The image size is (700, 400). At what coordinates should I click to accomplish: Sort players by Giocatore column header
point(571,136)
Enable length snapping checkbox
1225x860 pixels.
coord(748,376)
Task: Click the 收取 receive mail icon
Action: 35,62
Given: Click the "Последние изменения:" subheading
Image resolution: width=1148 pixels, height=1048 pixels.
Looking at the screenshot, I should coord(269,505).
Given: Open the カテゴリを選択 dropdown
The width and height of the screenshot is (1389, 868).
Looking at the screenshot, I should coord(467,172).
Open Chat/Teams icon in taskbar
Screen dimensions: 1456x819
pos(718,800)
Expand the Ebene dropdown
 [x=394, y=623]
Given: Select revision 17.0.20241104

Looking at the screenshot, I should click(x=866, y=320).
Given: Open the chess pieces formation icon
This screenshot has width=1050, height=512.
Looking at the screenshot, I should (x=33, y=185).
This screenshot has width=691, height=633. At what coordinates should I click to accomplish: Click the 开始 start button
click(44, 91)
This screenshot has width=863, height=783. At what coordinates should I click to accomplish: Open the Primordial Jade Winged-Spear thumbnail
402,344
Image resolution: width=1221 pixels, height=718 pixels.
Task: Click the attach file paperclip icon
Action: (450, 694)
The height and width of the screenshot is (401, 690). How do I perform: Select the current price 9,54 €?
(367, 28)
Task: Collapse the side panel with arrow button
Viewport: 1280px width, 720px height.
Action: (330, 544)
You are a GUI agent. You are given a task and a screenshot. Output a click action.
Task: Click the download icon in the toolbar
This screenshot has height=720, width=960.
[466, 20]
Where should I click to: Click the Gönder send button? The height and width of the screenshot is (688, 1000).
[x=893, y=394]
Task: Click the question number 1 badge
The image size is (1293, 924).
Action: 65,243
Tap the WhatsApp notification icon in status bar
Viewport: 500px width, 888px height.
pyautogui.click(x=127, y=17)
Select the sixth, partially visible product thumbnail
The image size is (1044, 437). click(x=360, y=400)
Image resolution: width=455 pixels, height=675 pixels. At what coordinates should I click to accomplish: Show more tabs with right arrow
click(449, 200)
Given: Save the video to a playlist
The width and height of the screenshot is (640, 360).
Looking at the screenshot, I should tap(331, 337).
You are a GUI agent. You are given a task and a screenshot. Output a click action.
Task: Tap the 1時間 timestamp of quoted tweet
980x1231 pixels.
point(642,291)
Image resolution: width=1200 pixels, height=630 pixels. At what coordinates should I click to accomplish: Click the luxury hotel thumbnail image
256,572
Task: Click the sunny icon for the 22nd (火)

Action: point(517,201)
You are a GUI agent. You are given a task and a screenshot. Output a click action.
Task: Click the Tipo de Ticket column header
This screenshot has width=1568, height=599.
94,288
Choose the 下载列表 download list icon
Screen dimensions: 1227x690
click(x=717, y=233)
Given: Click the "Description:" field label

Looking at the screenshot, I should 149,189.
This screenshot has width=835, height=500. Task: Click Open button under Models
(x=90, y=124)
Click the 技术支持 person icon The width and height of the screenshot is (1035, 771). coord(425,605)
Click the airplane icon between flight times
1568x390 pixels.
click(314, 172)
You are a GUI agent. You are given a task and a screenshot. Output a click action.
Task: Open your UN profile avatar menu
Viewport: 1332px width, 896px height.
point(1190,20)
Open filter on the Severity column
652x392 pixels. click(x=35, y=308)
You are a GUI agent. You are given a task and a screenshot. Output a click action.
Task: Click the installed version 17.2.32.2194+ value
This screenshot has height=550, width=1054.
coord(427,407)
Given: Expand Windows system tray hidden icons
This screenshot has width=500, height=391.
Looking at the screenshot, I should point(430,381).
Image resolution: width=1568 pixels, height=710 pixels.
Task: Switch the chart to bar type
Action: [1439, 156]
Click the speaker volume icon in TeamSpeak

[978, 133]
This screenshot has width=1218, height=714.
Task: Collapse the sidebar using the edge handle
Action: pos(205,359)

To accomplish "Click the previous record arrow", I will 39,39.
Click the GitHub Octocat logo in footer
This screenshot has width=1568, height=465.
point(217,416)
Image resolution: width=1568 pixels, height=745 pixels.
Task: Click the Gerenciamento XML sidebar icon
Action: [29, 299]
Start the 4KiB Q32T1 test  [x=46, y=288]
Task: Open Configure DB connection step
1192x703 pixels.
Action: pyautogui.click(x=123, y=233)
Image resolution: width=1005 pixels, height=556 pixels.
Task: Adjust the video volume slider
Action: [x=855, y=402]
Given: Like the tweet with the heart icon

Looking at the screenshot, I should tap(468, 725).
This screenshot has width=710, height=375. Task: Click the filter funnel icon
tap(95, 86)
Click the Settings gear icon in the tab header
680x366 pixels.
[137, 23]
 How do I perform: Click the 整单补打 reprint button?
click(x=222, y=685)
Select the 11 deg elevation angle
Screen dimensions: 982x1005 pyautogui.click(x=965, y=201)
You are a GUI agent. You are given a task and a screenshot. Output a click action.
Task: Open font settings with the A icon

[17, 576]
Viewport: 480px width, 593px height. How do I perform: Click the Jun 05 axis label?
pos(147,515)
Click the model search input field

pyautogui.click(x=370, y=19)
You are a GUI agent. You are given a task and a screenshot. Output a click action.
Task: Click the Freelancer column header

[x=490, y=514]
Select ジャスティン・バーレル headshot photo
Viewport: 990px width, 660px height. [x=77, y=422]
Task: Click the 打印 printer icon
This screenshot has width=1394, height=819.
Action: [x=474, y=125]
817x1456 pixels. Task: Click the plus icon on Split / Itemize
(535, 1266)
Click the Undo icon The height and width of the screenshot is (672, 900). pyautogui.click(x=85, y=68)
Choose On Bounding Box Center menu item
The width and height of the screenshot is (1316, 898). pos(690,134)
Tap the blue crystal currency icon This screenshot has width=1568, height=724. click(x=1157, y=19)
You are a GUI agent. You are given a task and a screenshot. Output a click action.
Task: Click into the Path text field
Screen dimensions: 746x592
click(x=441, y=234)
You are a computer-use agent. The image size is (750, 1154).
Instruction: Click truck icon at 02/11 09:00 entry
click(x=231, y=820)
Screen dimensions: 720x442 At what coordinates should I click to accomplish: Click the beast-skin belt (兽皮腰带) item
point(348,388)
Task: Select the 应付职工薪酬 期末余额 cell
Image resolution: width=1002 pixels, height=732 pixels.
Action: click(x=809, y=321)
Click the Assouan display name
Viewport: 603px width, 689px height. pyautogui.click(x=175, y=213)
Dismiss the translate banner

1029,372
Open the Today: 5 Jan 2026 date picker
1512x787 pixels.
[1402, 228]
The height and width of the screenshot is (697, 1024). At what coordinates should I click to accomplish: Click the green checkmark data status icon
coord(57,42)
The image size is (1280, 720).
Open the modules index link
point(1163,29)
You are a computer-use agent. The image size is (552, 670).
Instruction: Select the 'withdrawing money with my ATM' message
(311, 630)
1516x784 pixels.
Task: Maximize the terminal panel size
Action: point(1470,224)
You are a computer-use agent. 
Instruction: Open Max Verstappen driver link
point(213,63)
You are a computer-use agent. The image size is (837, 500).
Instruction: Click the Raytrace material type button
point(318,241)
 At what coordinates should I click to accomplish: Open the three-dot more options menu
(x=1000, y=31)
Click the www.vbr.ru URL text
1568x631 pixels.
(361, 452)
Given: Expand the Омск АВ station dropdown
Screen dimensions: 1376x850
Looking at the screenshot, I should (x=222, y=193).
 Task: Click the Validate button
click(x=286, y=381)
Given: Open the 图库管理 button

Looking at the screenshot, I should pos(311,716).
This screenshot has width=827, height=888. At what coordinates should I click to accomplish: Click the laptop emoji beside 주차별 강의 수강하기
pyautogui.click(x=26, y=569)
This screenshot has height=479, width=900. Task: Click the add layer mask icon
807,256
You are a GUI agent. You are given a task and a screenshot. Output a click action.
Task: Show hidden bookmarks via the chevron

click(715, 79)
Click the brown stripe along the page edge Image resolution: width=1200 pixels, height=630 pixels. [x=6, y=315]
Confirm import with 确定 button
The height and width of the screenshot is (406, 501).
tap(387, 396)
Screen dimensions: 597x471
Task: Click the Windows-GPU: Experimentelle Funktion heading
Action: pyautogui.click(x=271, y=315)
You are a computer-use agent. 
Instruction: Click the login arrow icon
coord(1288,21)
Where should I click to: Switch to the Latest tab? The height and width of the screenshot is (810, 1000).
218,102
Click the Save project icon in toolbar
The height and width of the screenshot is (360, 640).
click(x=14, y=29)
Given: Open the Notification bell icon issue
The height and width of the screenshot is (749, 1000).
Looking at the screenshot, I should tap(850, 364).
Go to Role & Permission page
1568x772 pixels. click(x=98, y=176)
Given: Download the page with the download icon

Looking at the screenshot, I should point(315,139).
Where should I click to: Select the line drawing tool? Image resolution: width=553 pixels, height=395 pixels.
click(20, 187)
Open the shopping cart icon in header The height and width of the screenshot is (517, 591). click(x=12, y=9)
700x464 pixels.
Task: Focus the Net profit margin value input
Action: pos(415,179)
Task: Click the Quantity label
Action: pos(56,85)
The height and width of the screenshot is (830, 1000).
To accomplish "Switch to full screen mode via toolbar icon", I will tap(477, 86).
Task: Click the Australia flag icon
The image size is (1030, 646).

========================================

* Aim of the exercise
Set down exactly the lines of the data above, beginning with the line that has "817x1456 pixels. Task: Click" and ending with the line that has "Tap the blue", and no others.

* Output of the task
817x1456 pixels. Task: Click the plus icon on Split / Itemize
(535, 1266)
Click the Undo icon The height and width of the screenshot is (672, 900). pyautogui.click(x=85, y=68)
Choose On Bounding Box Center menu item
The width and height of the screenshot is (1316, 898). pos(690,134)
Tap the blue crystal currency icon This screenshot has width=1568, height=724. click(x=1157, y=19)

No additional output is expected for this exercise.